When the Haudensaunee Confederacy was being formed by the Peacemaker, there lived a woman named Tsiokonsase (Ja goon sa ze). Her house was right in the center of a path of war. Tsiokonsase would feed both sides as they passed by her house, and by doing so she played a key role in keeping the Nations at war. The Peacemaker approached her and explained to her his message of peace. She was asked to accept this peace and to stop her role in the war. She agreed. The Peacemaker made her the very first clan mother. Her role now became, to uphold this message of peace .
In Mainstream society, a person receives the last name of their father, and that determines their ancestry. For the Haudenosaunee, we receive a clan from our mother, and this determines our ancestry. This is called a matrilineal society. Everyone belonging to the same clan are considered relatives and we refer to each other as clan cousins. It is for this reason that we are not permitted to marry someone from our own clan, because it is the same for us as marrying a cousin.
When a child is born into our Nation they are given a name that is special. For instance, my name is Katsitsionni (pronounced Ga jeet junie). It means I make flowers. No one else is supposed to have this name, because it was given to me to use while I walk on this Earth, so that all the natural world will know me.
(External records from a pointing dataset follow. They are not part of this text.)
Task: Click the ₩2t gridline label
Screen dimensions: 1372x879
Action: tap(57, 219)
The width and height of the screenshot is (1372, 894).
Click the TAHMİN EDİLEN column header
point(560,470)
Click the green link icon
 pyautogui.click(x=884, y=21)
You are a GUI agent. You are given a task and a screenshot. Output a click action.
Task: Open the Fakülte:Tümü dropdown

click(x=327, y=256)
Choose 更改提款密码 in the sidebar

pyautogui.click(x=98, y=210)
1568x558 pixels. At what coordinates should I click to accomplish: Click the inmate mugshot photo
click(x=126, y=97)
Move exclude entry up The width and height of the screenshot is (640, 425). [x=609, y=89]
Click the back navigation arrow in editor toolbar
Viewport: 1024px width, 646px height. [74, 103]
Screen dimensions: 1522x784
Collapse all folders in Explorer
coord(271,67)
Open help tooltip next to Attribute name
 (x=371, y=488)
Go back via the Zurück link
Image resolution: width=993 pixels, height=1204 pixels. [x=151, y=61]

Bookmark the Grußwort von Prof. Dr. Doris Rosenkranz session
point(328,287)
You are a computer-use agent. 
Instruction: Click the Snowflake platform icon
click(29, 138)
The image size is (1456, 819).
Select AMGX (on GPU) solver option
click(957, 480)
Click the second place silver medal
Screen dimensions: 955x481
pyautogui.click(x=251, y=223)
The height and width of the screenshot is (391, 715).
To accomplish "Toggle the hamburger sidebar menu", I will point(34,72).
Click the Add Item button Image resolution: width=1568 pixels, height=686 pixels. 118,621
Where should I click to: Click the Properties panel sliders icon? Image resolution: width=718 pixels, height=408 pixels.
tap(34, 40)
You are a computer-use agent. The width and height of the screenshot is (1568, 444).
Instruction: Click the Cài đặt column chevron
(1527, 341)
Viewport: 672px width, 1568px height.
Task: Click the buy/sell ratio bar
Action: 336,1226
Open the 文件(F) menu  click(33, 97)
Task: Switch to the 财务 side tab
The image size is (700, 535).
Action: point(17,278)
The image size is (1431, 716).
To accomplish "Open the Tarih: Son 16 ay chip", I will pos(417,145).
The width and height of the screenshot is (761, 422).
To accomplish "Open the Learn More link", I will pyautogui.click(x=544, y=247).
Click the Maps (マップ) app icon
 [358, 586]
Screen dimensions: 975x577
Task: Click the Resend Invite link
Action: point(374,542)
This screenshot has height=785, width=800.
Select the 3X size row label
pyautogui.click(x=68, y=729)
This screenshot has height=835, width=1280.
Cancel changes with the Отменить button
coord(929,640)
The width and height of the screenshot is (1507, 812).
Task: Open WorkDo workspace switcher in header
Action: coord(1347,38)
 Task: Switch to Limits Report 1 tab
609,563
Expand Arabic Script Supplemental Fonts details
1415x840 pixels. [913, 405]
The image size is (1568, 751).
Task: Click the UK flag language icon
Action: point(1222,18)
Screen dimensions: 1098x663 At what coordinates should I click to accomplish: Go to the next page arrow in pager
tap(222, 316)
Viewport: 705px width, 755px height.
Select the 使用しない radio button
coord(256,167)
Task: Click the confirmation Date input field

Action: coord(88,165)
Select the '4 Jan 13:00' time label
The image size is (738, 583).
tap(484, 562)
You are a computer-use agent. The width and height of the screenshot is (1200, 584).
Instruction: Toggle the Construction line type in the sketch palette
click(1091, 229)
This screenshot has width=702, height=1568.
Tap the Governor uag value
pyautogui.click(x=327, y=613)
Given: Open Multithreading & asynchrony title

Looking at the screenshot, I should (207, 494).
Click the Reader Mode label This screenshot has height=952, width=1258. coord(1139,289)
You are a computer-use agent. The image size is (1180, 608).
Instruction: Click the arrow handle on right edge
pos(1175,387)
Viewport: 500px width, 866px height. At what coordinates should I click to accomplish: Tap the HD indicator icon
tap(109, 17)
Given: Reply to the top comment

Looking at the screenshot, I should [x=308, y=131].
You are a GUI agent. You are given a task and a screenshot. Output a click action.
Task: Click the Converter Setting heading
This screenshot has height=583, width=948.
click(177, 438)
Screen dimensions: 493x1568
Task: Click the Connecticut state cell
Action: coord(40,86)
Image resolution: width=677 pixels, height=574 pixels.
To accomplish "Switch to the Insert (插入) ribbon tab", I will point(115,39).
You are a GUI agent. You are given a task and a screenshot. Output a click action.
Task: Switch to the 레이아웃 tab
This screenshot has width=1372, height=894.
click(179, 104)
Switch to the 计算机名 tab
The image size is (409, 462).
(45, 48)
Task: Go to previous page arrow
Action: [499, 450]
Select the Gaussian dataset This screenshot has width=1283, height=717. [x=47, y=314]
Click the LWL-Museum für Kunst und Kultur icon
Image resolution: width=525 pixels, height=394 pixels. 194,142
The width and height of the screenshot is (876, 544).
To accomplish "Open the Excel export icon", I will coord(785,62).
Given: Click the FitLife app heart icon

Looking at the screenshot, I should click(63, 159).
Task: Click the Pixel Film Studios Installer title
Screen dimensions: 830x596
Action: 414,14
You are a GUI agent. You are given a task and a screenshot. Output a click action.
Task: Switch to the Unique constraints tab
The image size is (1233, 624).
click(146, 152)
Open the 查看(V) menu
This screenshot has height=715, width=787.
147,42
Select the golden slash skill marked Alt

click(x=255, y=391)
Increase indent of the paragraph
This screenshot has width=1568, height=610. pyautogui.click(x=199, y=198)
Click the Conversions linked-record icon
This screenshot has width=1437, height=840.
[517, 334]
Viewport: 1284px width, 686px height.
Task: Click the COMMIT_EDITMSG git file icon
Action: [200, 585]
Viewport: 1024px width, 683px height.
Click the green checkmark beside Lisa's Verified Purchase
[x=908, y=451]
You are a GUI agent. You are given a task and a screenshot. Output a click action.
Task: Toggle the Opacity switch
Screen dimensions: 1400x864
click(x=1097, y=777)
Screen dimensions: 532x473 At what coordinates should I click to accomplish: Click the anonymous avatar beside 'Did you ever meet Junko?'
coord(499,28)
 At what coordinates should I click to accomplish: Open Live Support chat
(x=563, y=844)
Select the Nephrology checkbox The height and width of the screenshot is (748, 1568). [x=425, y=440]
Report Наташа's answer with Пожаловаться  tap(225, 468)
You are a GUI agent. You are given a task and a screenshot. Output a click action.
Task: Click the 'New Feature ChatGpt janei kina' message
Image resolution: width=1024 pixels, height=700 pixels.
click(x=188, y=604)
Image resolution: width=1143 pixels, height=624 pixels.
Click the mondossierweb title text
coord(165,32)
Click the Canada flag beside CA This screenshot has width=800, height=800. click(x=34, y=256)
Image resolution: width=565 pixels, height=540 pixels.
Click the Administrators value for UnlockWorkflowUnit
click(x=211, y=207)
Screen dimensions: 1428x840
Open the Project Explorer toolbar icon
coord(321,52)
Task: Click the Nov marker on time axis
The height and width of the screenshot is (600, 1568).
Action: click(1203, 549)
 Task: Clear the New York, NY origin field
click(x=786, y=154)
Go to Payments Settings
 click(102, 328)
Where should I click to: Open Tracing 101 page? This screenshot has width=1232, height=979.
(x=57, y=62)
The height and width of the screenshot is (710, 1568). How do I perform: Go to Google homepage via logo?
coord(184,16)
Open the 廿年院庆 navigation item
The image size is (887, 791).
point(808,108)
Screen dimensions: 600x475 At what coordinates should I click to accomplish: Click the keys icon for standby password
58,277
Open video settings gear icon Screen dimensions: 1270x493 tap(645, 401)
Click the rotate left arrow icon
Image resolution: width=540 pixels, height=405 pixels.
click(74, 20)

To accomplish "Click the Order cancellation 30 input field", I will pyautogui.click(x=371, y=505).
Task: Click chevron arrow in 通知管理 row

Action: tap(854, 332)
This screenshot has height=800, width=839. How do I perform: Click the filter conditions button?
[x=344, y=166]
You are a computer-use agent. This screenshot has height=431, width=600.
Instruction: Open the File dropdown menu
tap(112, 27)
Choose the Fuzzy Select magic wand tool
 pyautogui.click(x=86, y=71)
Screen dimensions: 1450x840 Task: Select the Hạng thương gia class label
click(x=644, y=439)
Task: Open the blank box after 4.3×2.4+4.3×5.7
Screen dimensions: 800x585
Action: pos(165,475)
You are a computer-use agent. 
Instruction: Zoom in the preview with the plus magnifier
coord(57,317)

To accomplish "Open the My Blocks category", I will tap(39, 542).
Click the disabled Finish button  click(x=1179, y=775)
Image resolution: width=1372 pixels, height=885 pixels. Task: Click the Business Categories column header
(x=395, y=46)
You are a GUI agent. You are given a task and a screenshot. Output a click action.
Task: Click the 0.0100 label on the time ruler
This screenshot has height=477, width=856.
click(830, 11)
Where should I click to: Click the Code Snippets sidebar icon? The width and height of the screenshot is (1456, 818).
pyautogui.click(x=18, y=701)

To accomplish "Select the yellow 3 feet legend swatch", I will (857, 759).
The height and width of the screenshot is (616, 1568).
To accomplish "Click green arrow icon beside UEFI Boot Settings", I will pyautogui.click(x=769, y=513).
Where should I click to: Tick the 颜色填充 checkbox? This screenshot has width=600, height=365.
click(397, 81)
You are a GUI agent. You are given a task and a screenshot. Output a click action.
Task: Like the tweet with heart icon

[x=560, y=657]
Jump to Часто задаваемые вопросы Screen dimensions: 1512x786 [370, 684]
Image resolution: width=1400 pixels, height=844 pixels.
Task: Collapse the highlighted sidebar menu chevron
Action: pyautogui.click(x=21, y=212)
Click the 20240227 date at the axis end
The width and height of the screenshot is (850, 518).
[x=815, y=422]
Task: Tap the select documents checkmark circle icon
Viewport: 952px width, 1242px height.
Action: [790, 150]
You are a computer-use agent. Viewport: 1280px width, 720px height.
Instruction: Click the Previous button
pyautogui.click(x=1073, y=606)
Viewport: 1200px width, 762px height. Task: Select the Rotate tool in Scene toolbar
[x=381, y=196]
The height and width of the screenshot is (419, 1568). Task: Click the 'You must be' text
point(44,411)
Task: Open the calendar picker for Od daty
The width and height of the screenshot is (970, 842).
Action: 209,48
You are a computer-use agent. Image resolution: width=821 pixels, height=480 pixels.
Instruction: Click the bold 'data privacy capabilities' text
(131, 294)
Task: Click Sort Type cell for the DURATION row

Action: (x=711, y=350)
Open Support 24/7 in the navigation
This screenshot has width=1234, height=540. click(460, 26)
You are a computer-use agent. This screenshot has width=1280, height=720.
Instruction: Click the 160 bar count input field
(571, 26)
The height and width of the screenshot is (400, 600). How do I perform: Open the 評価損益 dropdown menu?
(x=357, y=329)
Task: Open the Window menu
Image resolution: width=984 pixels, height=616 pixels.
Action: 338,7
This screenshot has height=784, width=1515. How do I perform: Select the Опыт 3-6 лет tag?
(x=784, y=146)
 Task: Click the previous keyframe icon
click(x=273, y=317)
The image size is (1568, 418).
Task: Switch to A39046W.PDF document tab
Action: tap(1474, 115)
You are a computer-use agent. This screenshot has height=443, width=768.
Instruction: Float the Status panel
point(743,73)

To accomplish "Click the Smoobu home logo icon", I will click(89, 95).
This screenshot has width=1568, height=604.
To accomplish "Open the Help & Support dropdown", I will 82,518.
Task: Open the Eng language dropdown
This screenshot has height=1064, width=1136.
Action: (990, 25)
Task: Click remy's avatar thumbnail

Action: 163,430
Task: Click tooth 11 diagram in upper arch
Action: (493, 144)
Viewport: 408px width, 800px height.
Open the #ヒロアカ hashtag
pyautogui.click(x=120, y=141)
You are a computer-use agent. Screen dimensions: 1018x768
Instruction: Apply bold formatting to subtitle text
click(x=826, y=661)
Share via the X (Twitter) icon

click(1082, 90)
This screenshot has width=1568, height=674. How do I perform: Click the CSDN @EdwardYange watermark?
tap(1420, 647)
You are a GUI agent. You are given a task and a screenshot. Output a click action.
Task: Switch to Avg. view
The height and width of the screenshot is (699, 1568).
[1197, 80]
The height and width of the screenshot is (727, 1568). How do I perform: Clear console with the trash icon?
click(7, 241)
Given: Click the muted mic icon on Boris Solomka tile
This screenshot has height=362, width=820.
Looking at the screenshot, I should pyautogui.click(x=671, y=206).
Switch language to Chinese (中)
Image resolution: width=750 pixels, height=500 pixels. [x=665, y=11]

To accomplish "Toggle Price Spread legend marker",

Each clan has their own names to draw from, and it is the duty of the Clan mother to care for these names. Among the Haudensaunee there are nine clans: bear, wolf, turtle, snipe, beaver, deer, eel, hawk & blue heron.
A Clan mother is the head of a large extended family. It is the duty of the Clan mothers to watch the children of their clan family, as they are growing. She watches the children as they play, she notices the child that shares. She watches to see which children are kind and respectful to their elders. She is aware of the children who attend the ceremonies regularly. She looks for the children that have the qualities needed to become a chief, for it is her duty to choose a Chief for her clan.
A Chief and a Clan mother must have many qualities. They must be married to someone outside of their own clan. They must speak their native language. They must have knowledge of Haudensaunee ceremonies and political structure. They must be kind and generous. They must not take sides in disputes, but instead bring peace to both sides. It is said that the skin of a titleholder must be seven layers thick. This is so that they are not hurt or swayed by gossip and disagreeable individuals.
Clan mothers also have the ability to remove a chief from his position. There are three things that are grounds for removal of a chief from his position, they are: murder, rape & stealing. The Chief is a representative of his clan, and so he is put in position to be their voice in Council. If he goes against the wishes of his clan family he is given two warnings to stop this behavior. Upon the third warning he is removed by his Clan mother from his position.
The role of a Clan mother or a Chief is an honor, but also carries many responsibilities. Once you become a Chief or Clan mother you no longer belong to your family, but to the entire nation. Chiefs and Clan mothers often do not have a lot of material things, because they do not work for themselves. They work for the good of their Nation.
A lot has changed since the Peacemaker came and united us into one Confederacy, but it is important to know that we are still here. We still have among us people who speak our Native Languages and practice our traditional ceremonies. We still have Clanmothers. Their always watching the children, looking for our future leaders. And just like our first Clan mother Tsiakonsase, they are here to uphold the message of Peace, brought by the Peacemaker.